Leveling up grants the player characters bonus HP; other stats can be upgraded by ordering meals at restaurants in-game, though the player characters can only eat when they are hungry, depicted by a battery meter that depletes after each fight. As the player interacts with more people throughout the story, their "Social Network" expands, allowing them to spend acquired Friendship Points on upgrades such as exclusive shop and food items, expanded pin capacity, and assigning multiple pins to the same button in combat.

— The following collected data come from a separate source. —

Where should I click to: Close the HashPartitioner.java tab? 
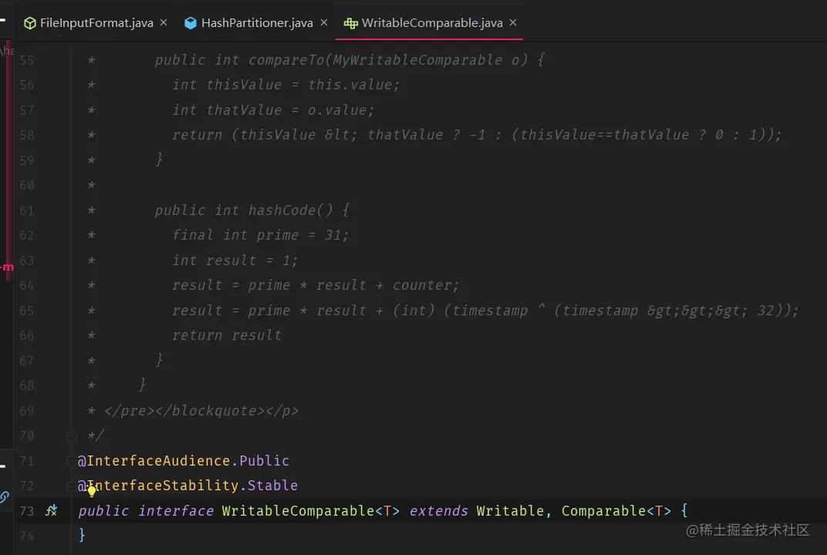[x=324, y=22]
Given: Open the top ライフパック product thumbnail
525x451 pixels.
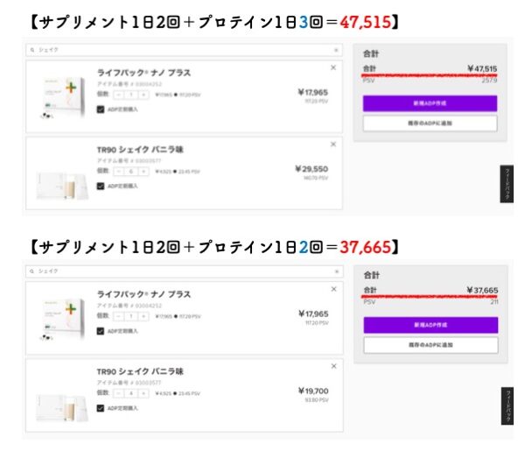Looking at the screenshot, I should (x=62, y=98).
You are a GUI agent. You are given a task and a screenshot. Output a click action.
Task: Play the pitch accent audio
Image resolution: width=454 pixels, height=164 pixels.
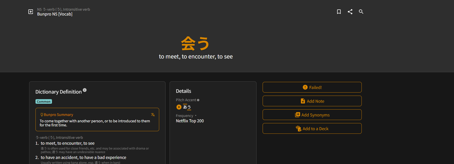pos(179,107)
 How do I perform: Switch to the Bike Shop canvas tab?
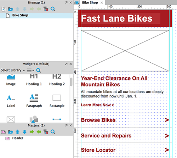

Outside of combat, characters can use their abilities to assist people and explore the city - for example, Fret's "Remind" ability will remind all NPCs in an area about a particular topic, and Shoka's "Telewarp" lets the group teleport to previously inaccessible areas. More of these abilities are acquired by progressing through the story. Previous days can be revisited at any time in order to access previously incomplete side missions.

Synopsis

Setting 
The game takes place in a recreated and stylized version of the Shibuya district in Tokyo, Japan. Unlike the first game's depiction of Shibuya, places such as Tower Records and Parco keep their names instead of using different ones such as Towa Records and Molco. As with the anime adaptation, some of the elements of the game had been modernized for the sequel, such as the use of smartphones rather than earlier flip-style cell phones and the appearance of the game's 104 building matches the current appearance of the real-life Shibuya 109 building.

Characters 
The main protagonist and playable character is Rindo Kanade (奏 竜胆, Kanade Rindō), a high school student and a Player in the Reapers' Game. In the Game, he is partnered with his friend and classmate Tosai Furesawa (觸澤 桃斎,	Furesawa Tōsai (nicknamed "Fret" (フレット, Furetto)) and a gaming otaku college student named Nagi Usui (笛吹 梛, Usui Nagi). They make up a team of Players called the Wicked Twisters, with Rindo as the de facto leader. Each character has a unique ability in the Reapers' Game that comes into play during gameplay: Rindo can change the past with "Replay", Fret can remind people of things they've forgotten with "Remind", and Nagi can go into people's minds with "Dive". The team is also joined by the returning former Reaper/antagonist from the first game, Sho Minamimoto (南師 猩, Minamimoto Shō).

Rindo and his friends compete against rival teams who are the Ruinbringers, the top team in the Reapers' Game which includes Kaichi Susuki (周々木 鹿ー, Susuki Kaichi (nicknamed "Susukichi" (ススキチ Susukichi)) and Tsugumi Matsunae (松苗 亜実, Matsunae Tsugumi), the latter of whom returns from the first game's Solo Remix and Final Remix re-releases, the Deep Rivers Society, a group of river enthusiasts led by Fuya Kawahara (河原 封也, Kawahara Fuuya), the Variabeauties, a group of super stylists led by Kanon Tachibana (立花 果遠, Tachibana Kanon), and the Purehearts, a group of savvy social media influencers led by Motoi Anazawa (モトイ, Anazawa Motoi). Reapers are split into two distinct groups: the Shibuya Reapers which first appeared in the original game, and Shinjuku Reapers which are completely new. Shinjuku Reapers include Shiba Miyakaze (三谷風 椎葉, Miyakaze Shiiba), the Game Master in the Reapers' Game, Tanzo Kubo (久網 旦蔵, Kubō Tanzō), Ayano Kamachi (蒲池 菖乃 Kamachi Ayano), Kaie Ono (小野 解依, Ono Kaie), Hishima Sazakuchi (坂筑 菱真, Sazakuchi Hishima) and Shoka Sakurane (桜音 紫陽花, Sakurane Shōka). Shibuya Reapers returning from the first game are antagonists Koki Kariya (狩谷 拘輝, Kariya Kōki), Uzuki Yashiro (八代 卯月, Yashiro Uzuki), and Coco Atarashi (新 子々, Atarashi Koko), the last of whom returns from the first's game's Solo Remix followed by LIVE Remix and finally Final Remix.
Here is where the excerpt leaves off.